Comment by SpaceNugget

7 hours ago

The print example has no defined order of accesses, function parameters can be evaluated in any order. But further, the entire problem with UB is that it supercedes the regular guarantees that you get (like with volatile) when it's encountered. Yes gcc and clang do the obvious thing that makes the most sense in this example, but what people are trying to tell you is that they could just not do that and they would still be complying with the standard. For example, you can imagine a more serious example of UB that causes the program to fail to compile completely, and then do you emit the correct number of in order reads of volatile variables? Obviously not.

Function parameters cannot be evaluated in any order, when one of them is a volatile.

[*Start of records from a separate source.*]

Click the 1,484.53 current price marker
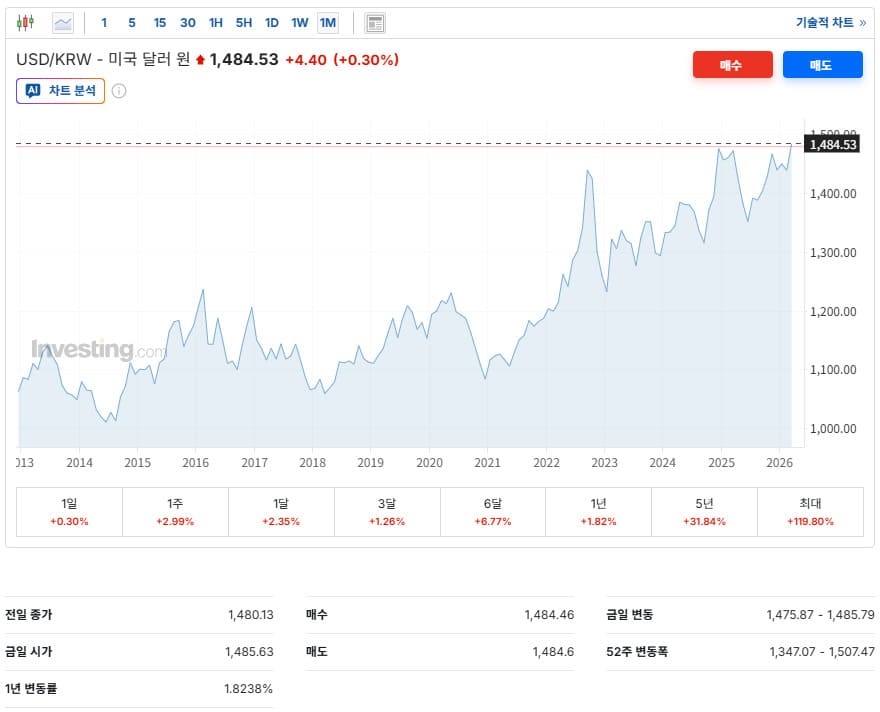coord(832,145)
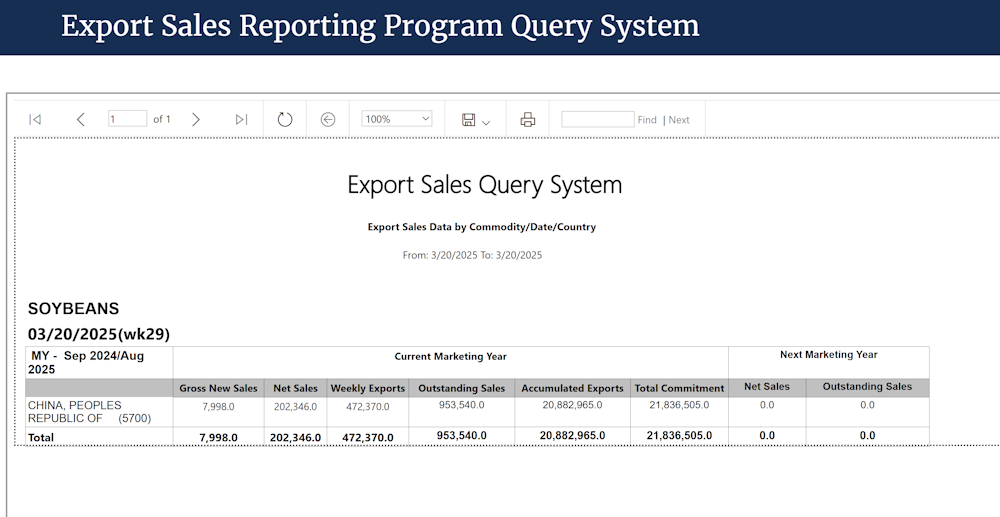Open the 100% zoom level dropdown

coord(396,119)
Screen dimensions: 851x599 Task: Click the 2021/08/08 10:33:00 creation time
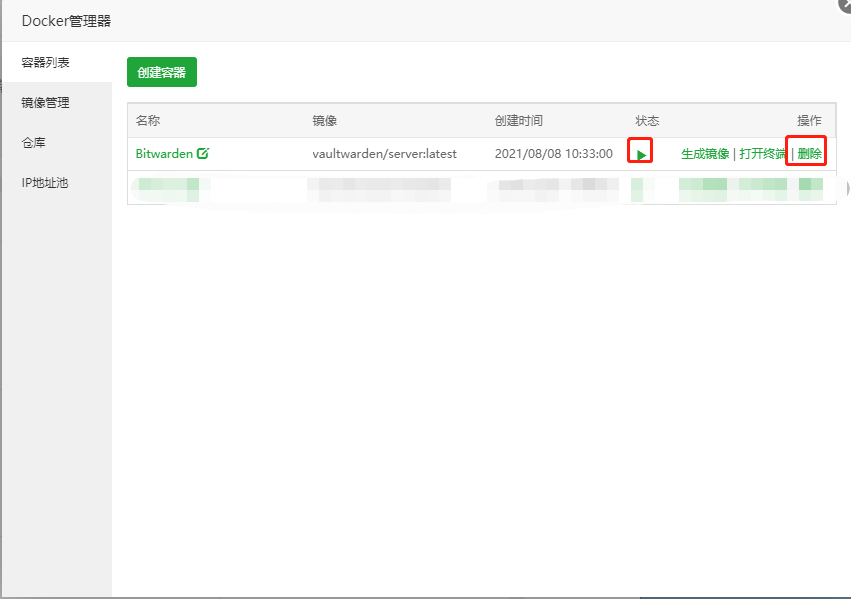(x=553, y=154)
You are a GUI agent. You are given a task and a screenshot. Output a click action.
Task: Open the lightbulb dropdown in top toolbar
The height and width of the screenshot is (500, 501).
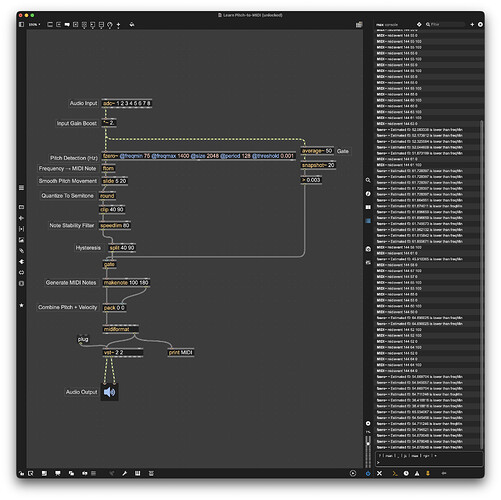(110, 25)
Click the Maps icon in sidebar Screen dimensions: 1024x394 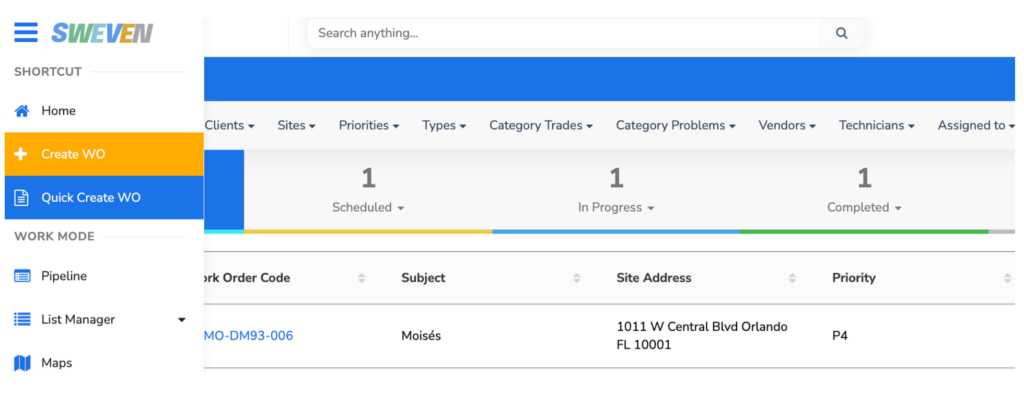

> The initialization shall occur in initializer list order, each initializer provided for a particular subobject overriding any previously listed initializer for the same subobject

And what I am trying to tell people, is the standard has expectations around the volatile keyword, that the compilers took into account when designing how they would work - it isn't just kindness, its compliance. But no one is actually talking about the quotes from the standard, and just quoting themselves and their own understandings.

  • That quote doesn't have anything to do with parameter evaluation order. There is no order for function parameter evaluation.

    And no, there is no exception for undefined behavior. There can't be, otherwise the behavior would be... defined. It's in the name. Again, what do you think the compiler emits when the undefined behavior causes the program to not compile altogether?